- _Problem to work on_:
Go through the data and copy every line in which "will" appears.

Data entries
>>

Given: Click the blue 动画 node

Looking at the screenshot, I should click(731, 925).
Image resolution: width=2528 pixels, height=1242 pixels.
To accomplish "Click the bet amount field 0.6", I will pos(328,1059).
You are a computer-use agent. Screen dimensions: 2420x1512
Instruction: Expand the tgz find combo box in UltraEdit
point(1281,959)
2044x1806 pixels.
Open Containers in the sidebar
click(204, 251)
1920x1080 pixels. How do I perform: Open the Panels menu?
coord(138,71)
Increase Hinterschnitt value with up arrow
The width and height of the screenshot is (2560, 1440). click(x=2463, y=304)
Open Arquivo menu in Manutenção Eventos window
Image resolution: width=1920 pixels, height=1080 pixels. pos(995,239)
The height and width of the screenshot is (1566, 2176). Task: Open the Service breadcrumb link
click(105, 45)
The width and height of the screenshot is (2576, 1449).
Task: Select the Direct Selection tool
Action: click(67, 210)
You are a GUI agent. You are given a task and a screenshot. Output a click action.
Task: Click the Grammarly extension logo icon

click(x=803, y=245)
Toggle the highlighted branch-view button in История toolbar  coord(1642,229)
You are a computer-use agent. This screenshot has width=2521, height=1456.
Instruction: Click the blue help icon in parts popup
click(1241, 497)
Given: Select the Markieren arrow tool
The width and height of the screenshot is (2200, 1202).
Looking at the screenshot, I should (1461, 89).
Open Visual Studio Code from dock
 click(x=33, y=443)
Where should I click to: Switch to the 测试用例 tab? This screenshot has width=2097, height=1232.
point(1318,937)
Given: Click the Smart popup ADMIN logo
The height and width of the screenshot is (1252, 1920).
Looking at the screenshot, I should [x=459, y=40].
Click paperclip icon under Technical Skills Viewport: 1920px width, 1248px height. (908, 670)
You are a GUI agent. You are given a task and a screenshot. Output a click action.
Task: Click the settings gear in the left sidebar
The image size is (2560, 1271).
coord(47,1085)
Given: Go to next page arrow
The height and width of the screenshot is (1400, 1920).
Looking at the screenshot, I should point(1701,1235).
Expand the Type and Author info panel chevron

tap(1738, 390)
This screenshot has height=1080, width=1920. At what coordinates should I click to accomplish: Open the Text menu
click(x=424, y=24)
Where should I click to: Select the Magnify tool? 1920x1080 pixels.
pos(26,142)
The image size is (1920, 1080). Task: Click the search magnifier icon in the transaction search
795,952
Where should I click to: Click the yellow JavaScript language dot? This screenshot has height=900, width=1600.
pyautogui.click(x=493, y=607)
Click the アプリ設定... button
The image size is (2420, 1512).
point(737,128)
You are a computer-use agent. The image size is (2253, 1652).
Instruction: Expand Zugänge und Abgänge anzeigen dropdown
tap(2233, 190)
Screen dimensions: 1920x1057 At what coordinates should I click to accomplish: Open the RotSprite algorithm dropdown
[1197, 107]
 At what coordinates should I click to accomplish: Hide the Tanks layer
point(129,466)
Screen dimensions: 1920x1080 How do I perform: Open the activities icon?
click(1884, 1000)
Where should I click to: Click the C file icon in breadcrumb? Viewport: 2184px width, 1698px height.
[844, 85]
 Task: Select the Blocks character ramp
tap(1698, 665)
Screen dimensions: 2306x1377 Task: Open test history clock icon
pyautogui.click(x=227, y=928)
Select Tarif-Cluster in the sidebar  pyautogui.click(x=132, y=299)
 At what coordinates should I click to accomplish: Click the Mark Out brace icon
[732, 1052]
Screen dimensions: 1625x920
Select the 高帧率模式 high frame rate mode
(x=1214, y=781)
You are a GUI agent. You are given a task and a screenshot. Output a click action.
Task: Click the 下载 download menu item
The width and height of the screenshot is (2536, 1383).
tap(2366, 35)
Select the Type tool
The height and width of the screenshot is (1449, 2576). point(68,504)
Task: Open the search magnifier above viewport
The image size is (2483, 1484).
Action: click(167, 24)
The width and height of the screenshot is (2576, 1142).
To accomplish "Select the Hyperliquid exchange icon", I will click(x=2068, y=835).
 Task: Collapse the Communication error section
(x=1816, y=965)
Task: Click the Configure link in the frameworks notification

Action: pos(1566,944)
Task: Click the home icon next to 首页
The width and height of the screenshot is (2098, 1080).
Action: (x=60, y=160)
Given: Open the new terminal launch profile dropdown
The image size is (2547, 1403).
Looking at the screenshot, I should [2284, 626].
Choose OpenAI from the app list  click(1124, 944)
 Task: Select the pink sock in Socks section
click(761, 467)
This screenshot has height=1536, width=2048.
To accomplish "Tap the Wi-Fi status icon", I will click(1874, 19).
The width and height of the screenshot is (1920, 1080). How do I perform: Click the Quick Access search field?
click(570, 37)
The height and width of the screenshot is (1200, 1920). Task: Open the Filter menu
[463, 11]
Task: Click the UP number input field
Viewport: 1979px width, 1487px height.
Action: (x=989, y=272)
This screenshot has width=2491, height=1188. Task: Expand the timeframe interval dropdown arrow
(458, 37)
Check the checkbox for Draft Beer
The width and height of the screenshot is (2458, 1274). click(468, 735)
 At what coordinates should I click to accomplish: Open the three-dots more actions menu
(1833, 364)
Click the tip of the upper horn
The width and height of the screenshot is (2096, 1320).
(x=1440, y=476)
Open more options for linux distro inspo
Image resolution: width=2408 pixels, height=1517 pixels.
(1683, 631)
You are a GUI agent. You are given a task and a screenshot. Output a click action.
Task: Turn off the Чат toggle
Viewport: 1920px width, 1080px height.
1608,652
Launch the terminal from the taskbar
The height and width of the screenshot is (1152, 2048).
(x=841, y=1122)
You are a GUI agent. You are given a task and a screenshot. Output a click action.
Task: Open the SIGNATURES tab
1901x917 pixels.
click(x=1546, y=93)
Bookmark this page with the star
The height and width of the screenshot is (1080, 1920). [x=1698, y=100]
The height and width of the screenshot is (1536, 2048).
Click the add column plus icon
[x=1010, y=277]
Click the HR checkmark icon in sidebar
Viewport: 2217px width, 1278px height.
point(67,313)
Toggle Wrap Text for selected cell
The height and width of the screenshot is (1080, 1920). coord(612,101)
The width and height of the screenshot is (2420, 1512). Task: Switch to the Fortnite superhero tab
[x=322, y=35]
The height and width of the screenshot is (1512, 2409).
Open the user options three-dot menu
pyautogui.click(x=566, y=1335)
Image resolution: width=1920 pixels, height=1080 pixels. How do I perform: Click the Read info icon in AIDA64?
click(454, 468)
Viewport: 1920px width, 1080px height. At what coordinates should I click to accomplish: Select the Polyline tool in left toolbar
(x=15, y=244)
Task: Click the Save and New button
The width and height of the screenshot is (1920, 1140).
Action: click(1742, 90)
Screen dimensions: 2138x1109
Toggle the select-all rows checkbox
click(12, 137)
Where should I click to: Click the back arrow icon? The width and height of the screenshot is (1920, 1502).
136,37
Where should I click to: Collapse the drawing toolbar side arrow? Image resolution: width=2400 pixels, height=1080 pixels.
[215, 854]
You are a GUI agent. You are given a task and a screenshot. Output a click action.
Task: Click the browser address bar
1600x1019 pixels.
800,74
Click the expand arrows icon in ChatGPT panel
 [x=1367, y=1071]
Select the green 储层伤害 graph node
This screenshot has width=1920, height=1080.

<<

- _Task output_:
To accomplish "Click the bet amount field 0.6", I will pos(328,1059).
To accomplish "Select the Hyperliquid exchange icon", I will click(x=2068, y=835).
To accomplish "Tap the Wi-Fi status icon", I will click(1874, 19).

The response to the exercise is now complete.